The political conditions of Italy were not finally settled by the conquest of Lombardy. Many difficulties had to be overcome. As early as the end of 775, the Lombard duke Hrodgaud of Friuli rose. A conspiracy of wide ramifications, involving Hildebrand of Spoleto, Arichis of Benevento, and Reginbald of Chiusi, seems to have been threatening. A Greek army under the leadership of Adalgis, the son of Desiderius, was, as some hoped and others feared, to master Rome and restore the ancient Lombard kingdom. But Hrodgaud remained isolated. A quick campaign of Charles in the winter months of 775-6 crushed the rising, and Hrodgaud fell in battle.

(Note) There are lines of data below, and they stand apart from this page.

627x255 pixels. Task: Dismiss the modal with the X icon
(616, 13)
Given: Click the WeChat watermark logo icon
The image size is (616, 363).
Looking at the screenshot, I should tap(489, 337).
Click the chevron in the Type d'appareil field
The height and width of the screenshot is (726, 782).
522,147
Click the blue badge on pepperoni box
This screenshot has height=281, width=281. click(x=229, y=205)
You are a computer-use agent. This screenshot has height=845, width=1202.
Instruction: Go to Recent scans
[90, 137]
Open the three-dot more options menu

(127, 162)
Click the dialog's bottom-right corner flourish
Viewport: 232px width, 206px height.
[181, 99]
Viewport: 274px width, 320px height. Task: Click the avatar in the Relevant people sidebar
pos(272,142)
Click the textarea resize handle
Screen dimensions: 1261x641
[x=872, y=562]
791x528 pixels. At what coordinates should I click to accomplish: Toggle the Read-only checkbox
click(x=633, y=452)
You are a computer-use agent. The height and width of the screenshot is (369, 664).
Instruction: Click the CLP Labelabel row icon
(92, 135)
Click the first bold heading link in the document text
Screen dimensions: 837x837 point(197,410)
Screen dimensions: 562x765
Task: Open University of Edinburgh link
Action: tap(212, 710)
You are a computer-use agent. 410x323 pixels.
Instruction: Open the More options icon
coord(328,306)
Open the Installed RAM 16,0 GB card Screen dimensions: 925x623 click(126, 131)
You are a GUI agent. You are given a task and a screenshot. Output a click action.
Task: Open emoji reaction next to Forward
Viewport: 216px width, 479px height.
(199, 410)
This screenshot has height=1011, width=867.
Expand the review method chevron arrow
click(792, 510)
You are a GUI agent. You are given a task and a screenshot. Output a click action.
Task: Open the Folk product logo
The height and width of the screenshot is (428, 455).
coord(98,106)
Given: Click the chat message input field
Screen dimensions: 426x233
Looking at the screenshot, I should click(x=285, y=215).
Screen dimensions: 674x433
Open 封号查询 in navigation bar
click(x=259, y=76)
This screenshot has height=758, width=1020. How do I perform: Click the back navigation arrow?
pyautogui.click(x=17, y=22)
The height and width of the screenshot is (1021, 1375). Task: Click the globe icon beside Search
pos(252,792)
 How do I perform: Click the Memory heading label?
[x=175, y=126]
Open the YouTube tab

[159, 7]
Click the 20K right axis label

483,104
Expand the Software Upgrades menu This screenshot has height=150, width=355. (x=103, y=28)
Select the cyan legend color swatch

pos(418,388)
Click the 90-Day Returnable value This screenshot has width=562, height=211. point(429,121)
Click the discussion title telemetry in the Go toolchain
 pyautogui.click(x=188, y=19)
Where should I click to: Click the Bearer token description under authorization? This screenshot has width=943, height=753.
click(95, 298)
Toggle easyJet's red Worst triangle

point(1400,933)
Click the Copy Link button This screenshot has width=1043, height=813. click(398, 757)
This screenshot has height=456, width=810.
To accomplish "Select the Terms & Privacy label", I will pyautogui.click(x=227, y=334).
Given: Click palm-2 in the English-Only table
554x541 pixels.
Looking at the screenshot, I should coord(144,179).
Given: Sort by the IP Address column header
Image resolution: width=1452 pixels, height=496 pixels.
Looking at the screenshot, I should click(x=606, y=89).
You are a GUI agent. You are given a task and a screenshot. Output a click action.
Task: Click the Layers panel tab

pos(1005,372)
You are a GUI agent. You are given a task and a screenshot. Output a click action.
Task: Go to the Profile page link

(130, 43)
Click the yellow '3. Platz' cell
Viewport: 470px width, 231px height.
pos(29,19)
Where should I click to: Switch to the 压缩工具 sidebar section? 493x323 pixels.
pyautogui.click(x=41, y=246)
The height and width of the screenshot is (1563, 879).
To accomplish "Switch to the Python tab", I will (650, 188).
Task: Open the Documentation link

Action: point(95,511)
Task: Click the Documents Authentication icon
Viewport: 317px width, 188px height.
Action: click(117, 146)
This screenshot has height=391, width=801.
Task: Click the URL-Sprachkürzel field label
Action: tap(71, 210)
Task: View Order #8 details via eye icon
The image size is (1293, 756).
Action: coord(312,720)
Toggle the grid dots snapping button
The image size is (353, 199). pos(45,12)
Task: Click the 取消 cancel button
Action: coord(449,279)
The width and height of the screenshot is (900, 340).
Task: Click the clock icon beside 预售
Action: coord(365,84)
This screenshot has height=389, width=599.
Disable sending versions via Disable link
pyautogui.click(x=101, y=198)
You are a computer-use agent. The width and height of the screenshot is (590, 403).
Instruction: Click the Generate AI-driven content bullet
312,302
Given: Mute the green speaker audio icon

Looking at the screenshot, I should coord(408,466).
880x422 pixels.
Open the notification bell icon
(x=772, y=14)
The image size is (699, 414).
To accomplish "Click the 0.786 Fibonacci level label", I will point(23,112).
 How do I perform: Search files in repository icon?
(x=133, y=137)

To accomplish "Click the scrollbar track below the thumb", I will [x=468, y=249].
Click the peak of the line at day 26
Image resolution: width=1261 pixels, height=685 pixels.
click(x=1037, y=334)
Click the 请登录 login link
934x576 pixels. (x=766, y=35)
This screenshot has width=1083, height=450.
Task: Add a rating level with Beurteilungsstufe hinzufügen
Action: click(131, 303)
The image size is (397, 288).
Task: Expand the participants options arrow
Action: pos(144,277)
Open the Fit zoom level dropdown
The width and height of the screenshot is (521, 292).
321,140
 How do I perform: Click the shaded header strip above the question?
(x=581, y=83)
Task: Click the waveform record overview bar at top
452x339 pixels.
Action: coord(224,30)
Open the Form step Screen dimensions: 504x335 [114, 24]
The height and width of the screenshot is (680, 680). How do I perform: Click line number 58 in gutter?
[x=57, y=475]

Charles’ sojourn in the winter of 780-1 simplified the situation in Italy. Charles’ second son Pepin was anointed as King of Italy by the Pope, and at the same time Ludwig (Lewis), his four-year-old third son, as King of Aquitania. This step by no means indicates that Charles renounced his own share in the rule of Italy. On the contrary, it was merely a formal concession to the special political needs of Italy, with a view to a stricter control and a closer approximation of the Italian to the Frankish government. The separate kingdom of Italy was not limited to the former Lombard kingdom, for districts were added to it. Such were Istria, which had been conquered by the Franks before 790, and Venetia and Dalmatia, which surrendered towards the end of 805 and belonged to the Empire of Charles the Great till 810, and also Corsica, which was repeatedly defended by the Frankish power against the Saracens in the first twenty years of the ninth century. Outside the Italian kingdom lay the possessions of the Roman Church, Romania as they were officially called.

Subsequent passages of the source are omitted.